EXERCISE INSTRUCTIONS: Starting at the line that has "Expand the Signup" and stopping after the line that has "This screenshot has width=706, height=738.", write out those items again with "chevron" swapped for "arrow" and nothing else changed.

PROVIDED ENTRIES:
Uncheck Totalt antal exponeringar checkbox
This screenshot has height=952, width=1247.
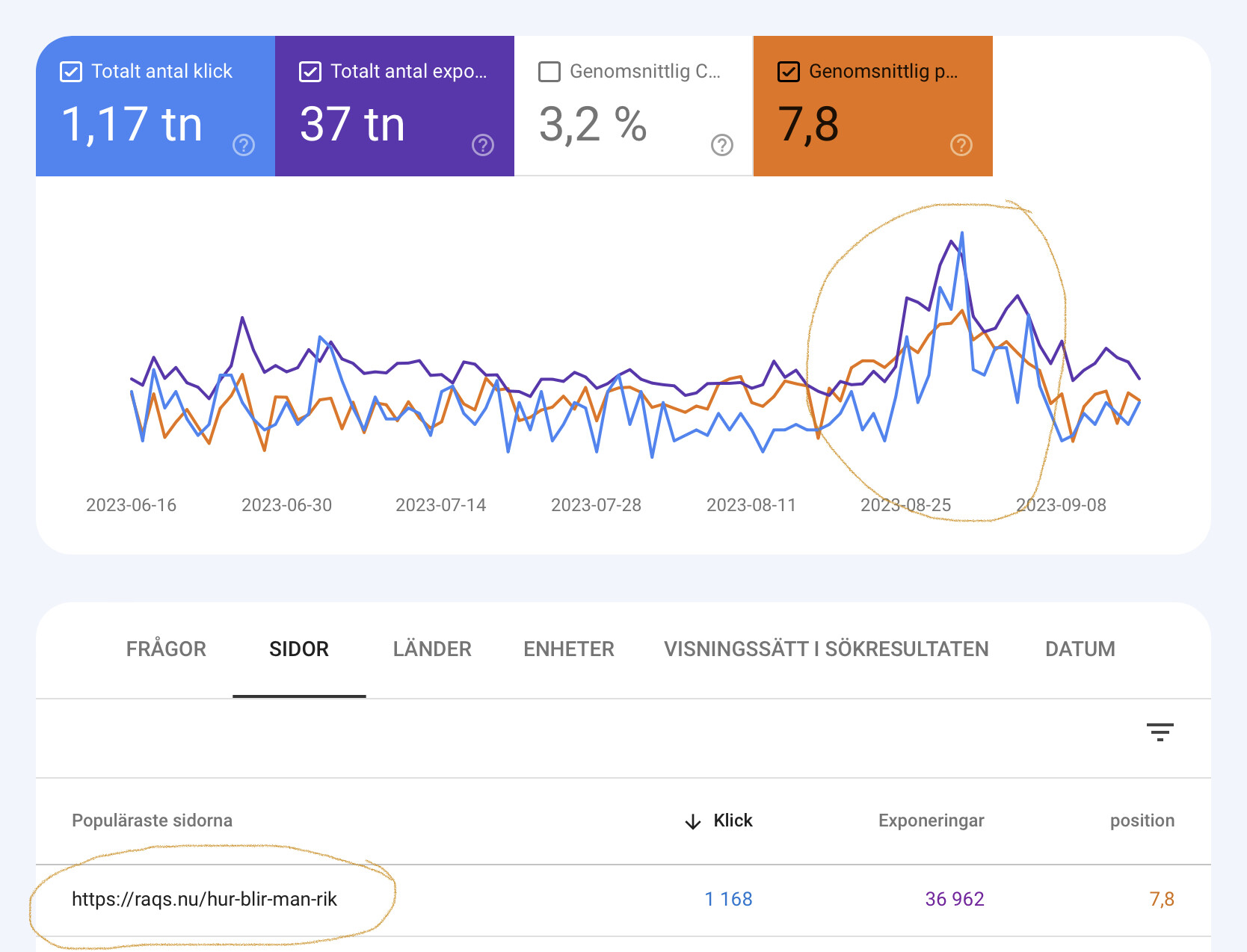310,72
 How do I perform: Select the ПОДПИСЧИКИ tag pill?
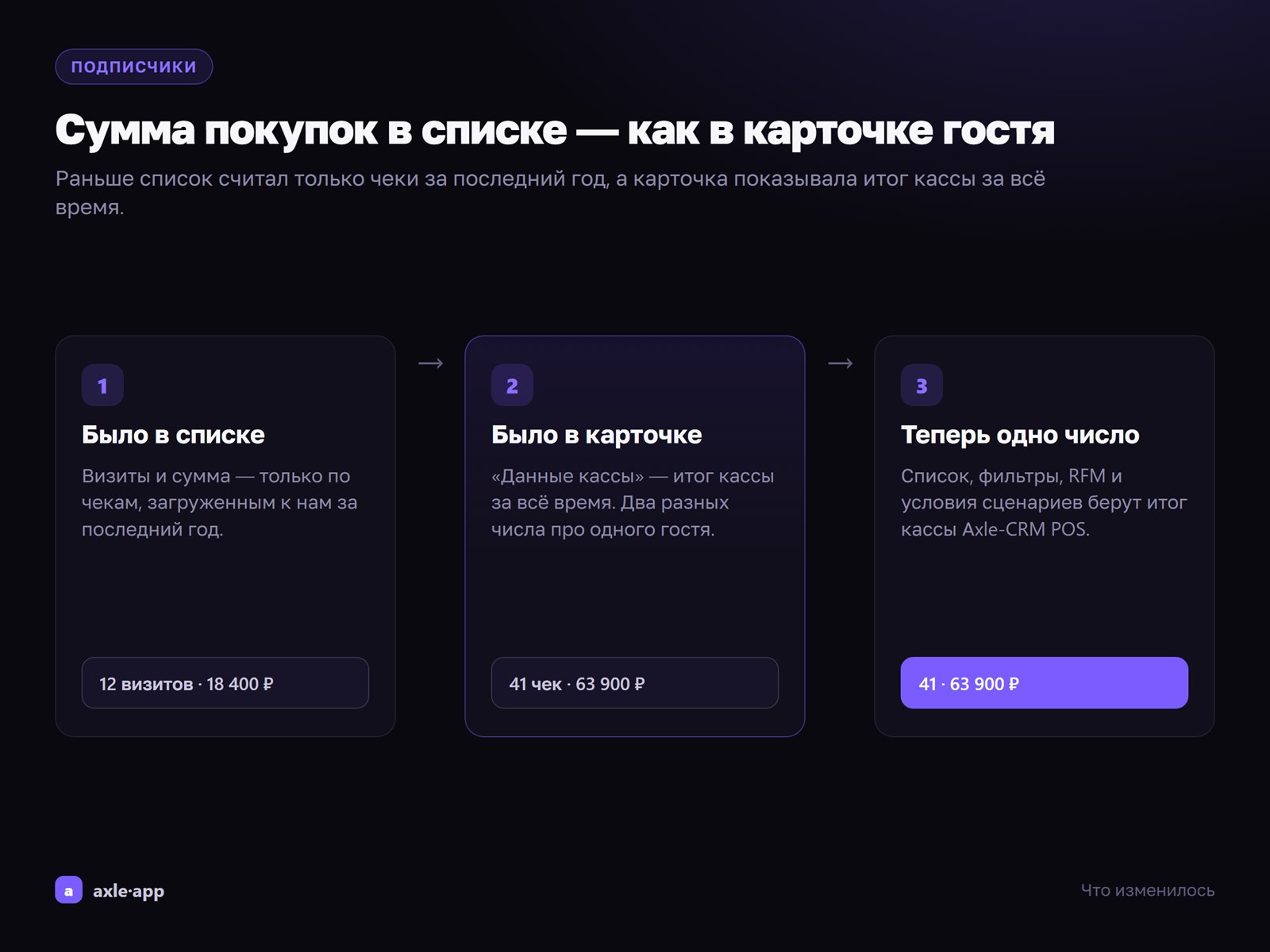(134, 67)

---

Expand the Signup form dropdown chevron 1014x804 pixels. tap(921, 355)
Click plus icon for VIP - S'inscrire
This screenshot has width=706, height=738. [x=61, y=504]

WORKED ANSWER:
Expand the Signup form dropdown arrow 1014x804 pixels. tap(921, 355)
Click plus icon for VIP - S'inscrire
This screenshot has width=706, height=738. [x=61, y=504]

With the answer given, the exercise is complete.